Christine Phal : la France est toujours un peu frileuse lorsque l’on revêt différentes casquettes. Organisatrice d’une foire d’art contemporain, directrice d’un lieu de philanthropie installé dans un hôtel… Quelquefois, cela perturbe les gens. Il faut les amener sur place pour leur faire comprendre que le projet a une vraie unité : il ne s’agit pas juste d’une collection hétéroclite de pièces rapportées. Drawing Now est un évènement exceptionnel mais qui ne se déroule que sur 5 jours, le Drawing Lab est davantage la synthèse des rencontres de ces douze dernières années, c’est une maison en quelque sorte.

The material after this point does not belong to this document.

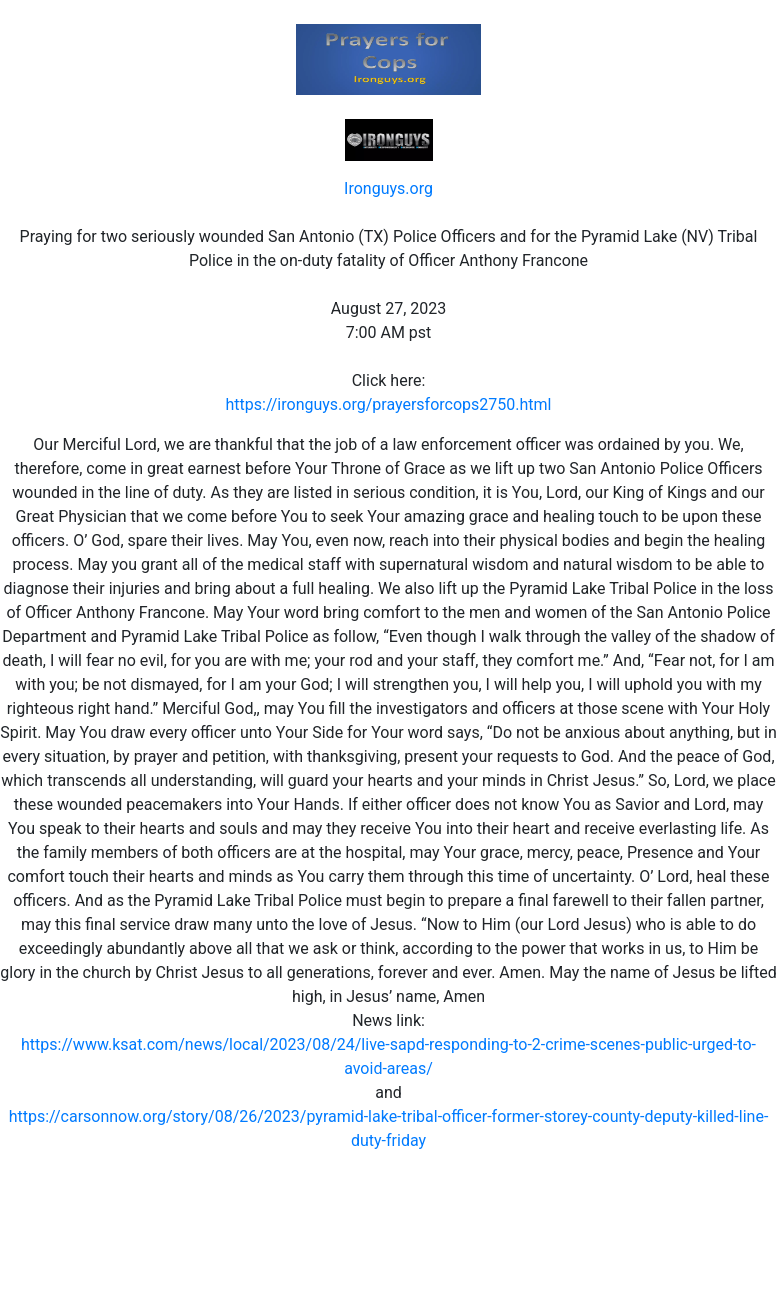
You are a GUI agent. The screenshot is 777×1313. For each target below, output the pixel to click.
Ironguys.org (388, 188)
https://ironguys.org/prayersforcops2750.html (389, 404)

On peut y narrer des histoires plus longues, susciter des rencontres entre le public et les artistes, organiser des ateliers, des visites, des manifestations comme le mois du dessin, des parcours itinérants. Avec le Mois du dessin qui devient une manifestation nationale, nous pouvons aller plus loin que les publics de convaincus et toucher des publics scolaires ou des publics ruraux qui seraient restés hors de portée. Parfois la rencontre entre un artiste et un élève résidant au cœur d’une campagne suscite de la complicité, une vocation, l’envie d’en savoir plus. Au contact de l’œuvre et des artistes, les gens dépassent les préjugés ou bien les peurs initiales. On peut s’adresser à des publics qui n’auraient pas osé passer la porte.

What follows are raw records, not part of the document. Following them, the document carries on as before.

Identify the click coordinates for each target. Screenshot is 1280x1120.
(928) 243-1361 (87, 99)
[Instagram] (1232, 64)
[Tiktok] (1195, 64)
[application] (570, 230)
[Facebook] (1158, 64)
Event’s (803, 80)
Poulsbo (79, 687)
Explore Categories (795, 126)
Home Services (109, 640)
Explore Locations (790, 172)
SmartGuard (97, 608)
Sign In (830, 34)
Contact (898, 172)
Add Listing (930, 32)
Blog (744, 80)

De l’importance de la place de l’artiste dans la société
Olivier : finalement, ramener les visiteurs au dessin d’art contemporain et, plus généralement à la culture, c’est une question d’innovation ?

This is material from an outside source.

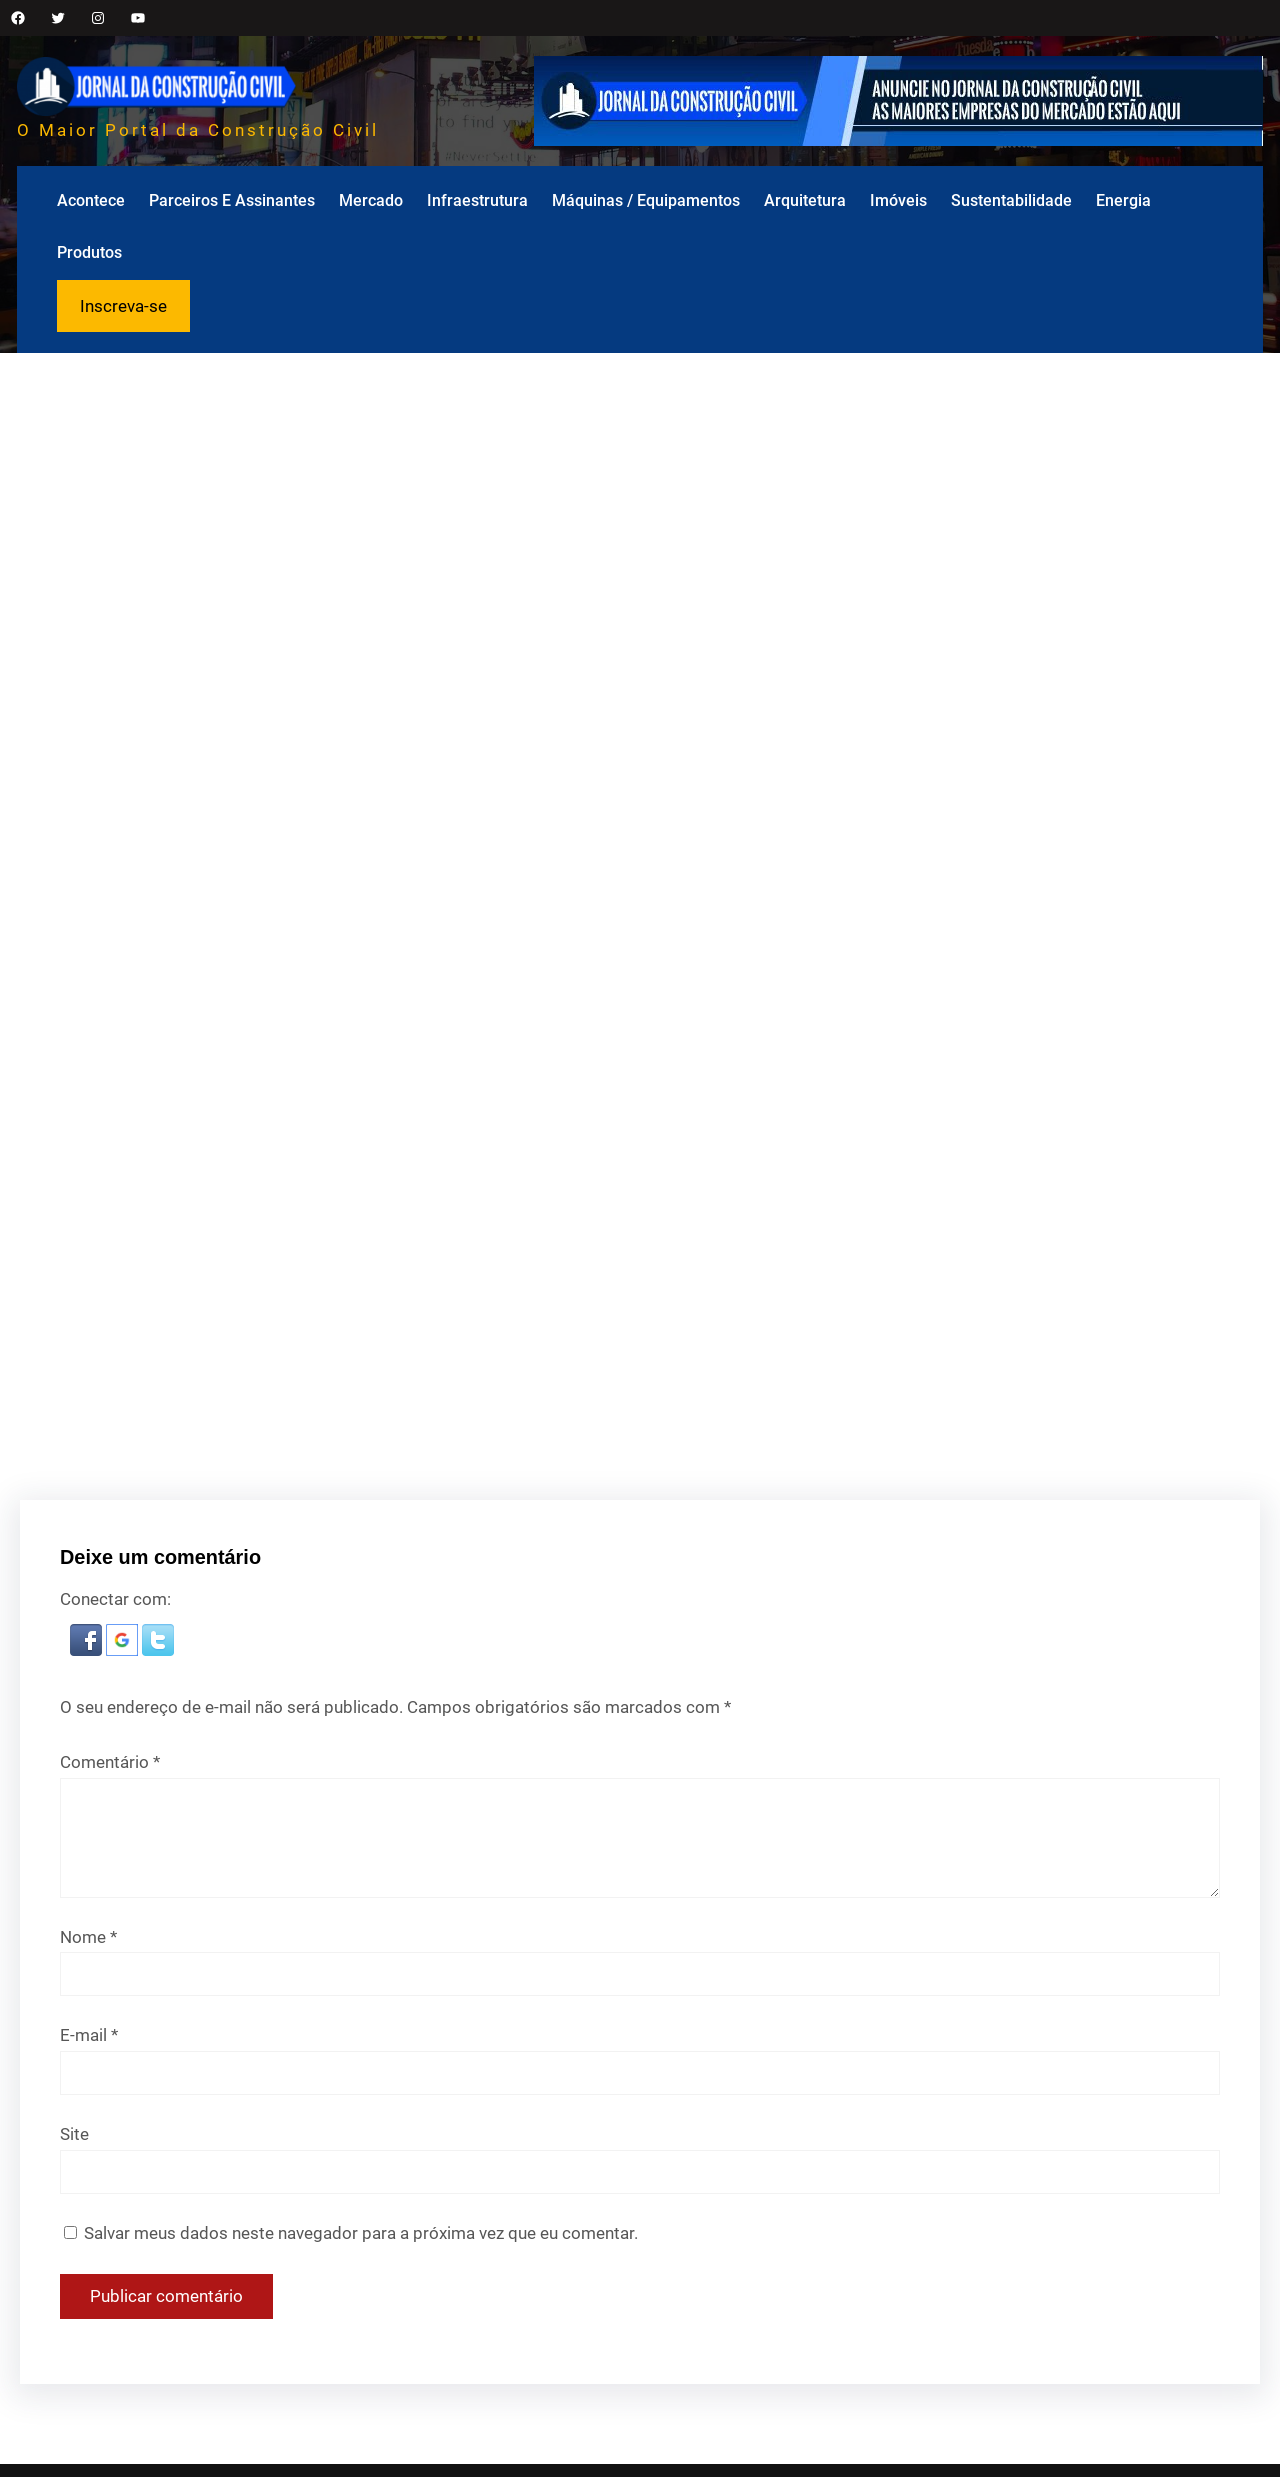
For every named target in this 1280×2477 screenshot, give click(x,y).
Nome (88, 1937)
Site (74, 2134)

Christine Phal : lancer des idées et les voir se réaliser. Je ne me revendique pas curateur mais c’est toujours très beau de voir les choses prendre corps, de lancer des concepts et de voir d’autres s’en saisir pour les faire vivre. L’autre chose, c’est que j’aime faire éclater les bulles dans lesquelles les gens sont parfois enfermés : croiser des mondes qui ne se parleraient pas comme l’art et l’entreprise par exemple. Ce n’est pas pour rien si certaines entreprises, après avoir regroupé tous leurs employés dans des tours parfois excentrées et isolées reviennent de ces tendances à la rationalisation seulement logistique et comptable pour réinvestir les centres villes. On n’est créatif que lorsqu’on est pris dans une matrice de rencontres, d’influences et de possibles. Le monde bouge vite, si l’on veut rester connecté, il faut se nourrir. Un artiste lit, sort, se nourrit, écoute, échange. Passer des heures avec des artistes permet de se nourrir soi-même. C’est pour tout cela que nous avons construit le Drawing Lab comme un lieu ouvert sur la ville : le centre est gratuit, nous organisons des ateliers pour les enfants, nous montrons aux visiteurs qu’il est possible de dessiner avec des outils très différents : avec de la poudre de graphite et un chiffon par exemple, avec les doigts, avec un bâton, avec du sable. L’expression est libre et ouverte, c’est elle qui compte : la technique n’est pas primordiale. C’est ce que nous essayons de faire passer ici : le dessin contemporain est une chose qui sort du cadre.